- Task -
Look below for the line holding "Mission 2030 (170, 63)" and the line holding "8 octubre, 2024 (1153, 373)". Transcribe exactly those lines and all lines between them, nothing more.

[Dataset entries]
Segment Open

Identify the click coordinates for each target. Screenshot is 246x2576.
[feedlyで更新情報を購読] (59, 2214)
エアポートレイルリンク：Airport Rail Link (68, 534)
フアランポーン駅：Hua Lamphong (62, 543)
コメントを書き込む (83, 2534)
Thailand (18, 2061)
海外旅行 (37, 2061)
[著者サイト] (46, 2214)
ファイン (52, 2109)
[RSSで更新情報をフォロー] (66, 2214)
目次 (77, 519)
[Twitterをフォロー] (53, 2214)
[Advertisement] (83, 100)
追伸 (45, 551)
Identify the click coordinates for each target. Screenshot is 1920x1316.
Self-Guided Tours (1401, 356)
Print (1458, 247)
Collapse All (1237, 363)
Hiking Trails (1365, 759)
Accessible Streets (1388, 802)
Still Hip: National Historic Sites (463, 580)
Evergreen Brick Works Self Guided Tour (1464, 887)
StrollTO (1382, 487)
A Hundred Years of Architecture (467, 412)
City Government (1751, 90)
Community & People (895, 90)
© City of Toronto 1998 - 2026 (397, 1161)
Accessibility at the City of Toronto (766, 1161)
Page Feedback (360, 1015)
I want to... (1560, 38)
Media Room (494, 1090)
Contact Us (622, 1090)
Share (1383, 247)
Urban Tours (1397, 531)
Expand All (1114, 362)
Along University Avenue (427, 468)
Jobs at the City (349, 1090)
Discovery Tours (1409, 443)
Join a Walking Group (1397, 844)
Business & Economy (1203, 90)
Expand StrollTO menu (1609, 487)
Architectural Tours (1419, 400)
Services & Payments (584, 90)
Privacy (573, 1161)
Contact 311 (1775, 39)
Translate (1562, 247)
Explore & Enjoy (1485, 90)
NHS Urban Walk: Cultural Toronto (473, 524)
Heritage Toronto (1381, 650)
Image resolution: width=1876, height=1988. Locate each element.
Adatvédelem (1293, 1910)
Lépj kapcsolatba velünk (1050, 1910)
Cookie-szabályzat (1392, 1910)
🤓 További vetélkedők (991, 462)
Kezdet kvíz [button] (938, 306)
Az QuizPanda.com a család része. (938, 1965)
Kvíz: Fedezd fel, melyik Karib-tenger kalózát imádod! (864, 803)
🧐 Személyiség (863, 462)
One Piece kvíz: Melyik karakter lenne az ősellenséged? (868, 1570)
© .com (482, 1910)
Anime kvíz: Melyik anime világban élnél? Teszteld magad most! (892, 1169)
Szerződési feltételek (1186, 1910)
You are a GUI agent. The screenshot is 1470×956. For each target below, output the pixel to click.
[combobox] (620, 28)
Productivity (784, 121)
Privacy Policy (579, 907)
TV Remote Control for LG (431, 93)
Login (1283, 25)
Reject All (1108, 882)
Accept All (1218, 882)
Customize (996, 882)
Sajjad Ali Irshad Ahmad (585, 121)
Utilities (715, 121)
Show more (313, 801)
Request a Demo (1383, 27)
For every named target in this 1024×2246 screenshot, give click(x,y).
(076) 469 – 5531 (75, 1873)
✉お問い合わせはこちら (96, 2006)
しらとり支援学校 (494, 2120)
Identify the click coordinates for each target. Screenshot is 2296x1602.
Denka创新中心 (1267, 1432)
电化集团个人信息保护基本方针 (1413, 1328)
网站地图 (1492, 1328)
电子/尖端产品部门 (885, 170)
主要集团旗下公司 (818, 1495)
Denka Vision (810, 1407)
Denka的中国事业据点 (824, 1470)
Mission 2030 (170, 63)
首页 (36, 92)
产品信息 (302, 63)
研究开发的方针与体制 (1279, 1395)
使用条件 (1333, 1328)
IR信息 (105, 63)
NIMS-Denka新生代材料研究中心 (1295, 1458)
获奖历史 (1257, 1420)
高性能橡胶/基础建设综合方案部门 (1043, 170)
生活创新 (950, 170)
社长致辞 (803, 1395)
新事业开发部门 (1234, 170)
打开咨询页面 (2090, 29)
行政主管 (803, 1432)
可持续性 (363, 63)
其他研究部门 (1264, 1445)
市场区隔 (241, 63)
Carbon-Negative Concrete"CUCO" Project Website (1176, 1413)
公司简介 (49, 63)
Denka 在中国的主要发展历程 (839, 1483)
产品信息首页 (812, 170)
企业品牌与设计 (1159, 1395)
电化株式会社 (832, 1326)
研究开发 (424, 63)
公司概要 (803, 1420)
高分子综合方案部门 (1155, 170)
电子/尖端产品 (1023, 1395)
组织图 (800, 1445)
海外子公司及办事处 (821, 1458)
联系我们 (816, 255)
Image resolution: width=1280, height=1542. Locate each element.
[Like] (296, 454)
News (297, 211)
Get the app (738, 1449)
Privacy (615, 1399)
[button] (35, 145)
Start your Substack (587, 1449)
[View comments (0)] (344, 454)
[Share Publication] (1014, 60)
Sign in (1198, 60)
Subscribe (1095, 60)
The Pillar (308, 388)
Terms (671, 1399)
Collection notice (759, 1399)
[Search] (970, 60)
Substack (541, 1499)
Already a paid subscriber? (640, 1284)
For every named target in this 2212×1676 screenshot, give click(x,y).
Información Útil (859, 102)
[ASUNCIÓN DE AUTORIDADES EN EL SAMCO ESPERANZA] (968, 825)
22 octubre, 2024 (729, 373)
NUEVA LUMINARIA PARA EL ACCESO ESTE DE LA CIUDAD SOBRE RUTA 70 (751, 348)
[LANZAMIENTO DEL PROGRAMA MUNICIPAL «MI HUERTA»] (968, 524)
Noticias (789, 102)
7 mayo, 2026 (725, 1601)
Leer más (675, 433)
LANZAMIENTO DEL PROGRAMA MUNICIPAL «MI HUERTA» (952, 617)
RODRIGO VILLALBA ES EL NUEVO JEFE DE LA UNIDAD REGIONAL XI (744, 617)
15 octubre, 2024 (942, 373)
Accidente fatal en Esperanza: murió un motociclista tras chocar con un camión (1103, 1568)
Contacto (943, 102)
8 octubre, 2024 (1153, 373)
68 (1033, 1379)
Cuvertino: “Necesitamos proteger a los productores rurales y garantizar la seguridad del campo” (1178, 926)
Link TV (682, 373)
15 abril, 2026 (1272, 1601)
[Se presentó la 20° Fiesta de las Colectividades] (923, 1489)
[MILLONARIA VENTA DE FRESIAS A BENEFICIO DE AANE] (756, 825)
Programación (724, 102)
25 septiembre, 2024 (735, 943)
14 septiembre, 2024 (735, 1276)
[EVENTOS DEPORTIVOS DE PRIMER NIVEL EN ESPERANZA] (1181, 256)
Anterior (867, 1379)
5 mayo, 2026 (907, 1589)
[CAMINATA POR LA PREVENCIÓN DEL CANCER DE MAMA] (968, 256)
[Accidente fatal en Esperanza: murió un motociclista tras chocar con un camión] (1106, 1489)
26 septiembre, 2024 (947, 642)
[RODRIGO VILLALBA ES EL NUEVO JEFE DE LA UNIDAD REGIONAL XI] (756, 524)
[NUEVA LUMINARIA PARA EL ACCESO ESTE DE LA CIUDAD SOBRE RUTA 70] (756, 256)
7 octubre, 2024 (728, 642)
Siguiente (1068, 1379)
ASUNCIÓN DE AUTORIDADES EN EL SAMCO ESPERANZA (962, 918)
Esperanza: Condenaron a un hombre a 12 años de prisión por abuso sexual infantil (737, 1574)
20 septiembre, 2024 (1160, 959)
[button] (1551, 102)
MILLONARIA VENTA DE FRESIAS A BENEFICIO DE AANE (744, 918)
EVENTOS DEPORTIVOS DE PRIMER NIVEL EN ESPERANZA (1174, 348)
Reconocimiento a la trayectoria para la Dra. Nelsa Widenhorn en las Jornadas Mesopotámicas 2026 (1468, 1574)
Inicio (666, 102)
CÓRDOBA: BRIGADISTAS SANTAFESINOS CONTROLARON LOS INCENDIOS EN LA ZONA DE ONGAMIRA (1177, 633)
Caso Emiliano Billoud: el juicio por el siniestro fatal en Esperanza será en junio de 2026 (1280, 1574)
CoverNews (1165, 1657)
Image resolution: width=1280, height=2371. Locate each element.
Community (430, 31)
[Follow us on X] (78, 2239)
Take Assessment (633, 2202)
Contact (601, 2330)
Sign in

Segment Closed

- Your solution -
Mission 2030 (170, 63)
首页 (36, 92)
产品信息 (302, 63)
研究开发的方针与体制 (1279, 1395)
使用条件 (1333, 1328)
IR信息 (105, 63)
NIMS-Denka新生代材料研究中心 (1295, 1458)
获奖历史 (1257, 1420)
高性能橡胶/基础建设综合方案部门 (1043, 170)
生活创新 (950, 170)
社长致辞 (803, 1395)
新事业开发部门 (1234, 170)
打开咨询页面 (2090, 29)
行政主管 (803, 1432)
可持续性 (363, 63)
其他研究部门 (1264, 1445)
市场区隔 (241, 63)
Carbon-Negative Concrete"CUCO" Project Website (1176, 1413)
公司简介 (49, 63)
Denka 在中国的主要发展历程 (839, 1483)
产品信息首页 (812, 170)
企业品牌与设计 (1159, 1395)
电化株式会社 (832, 1326)
研究开发 (424, 63)
公司概要 (803, 1420)
高分子综合方案部门 (1155, 170)
电子/尖端产品 (1023, 1395)
组织图 (800, 1445)
海外子公司及办事处 (821, 1458)
联系我们 (816, 255)
Image resolution: width=1280, height=1542. Locate each element.
[Like] (296, 454)
News (297, 211)
Get the app (738, 1449)
Privacy (615, 1399)
[button] (35, 145)
Start your Substack (587, 1449)
[View comments (0)] (344, 454)
[Share Publication] (1014, 60)
Sign in (1198, 60)
Subscribe (1095, 60)
The Pillar (308, 388)
Terms (671, 1399)
Collection notice (759, 1399)
[Search] (970, 60)
Substack (541, 1499)
Already a paid subscriber? (640, 1284)
For every named target in this 2212×1676 screenshot, give click(x,y).
Información Útil (859, 102)
[ASUNCIÓN DE AUTORIDADES EN EL SAMCO ESPERANZA] (968, 825)
22 octubre, 2024 (729, 373)
NUEVA LUMINARIA PARA EL ACCESO ESTE DE LA CIUDAD SOBRE RUTA 70 (751, 348)
[LANZAMIENTO DEL PROGRAMA MUNICIPAL «MI HUERTA»] (968, 524)
Noticias (789, 102)
7 mayo, 2026 (725, 1601)
Leer más (675, 433)
LANZAMIENTO DEL PROGRAMA MUNICIPAL «MI HUERTA» (952, 617)
RODRIGO VILLALBA ES EL NUEVO JEFE DE LA UNIDAD REGIONAL XI (744, 617)
15 octubre, 2024 (942, 373)
Accidente fatal en Esperanza: murió un motociclista tras chocar con un camión (1103, 1568)
Contacto (943, 102)
8 octubre, 2024 (1153, 373)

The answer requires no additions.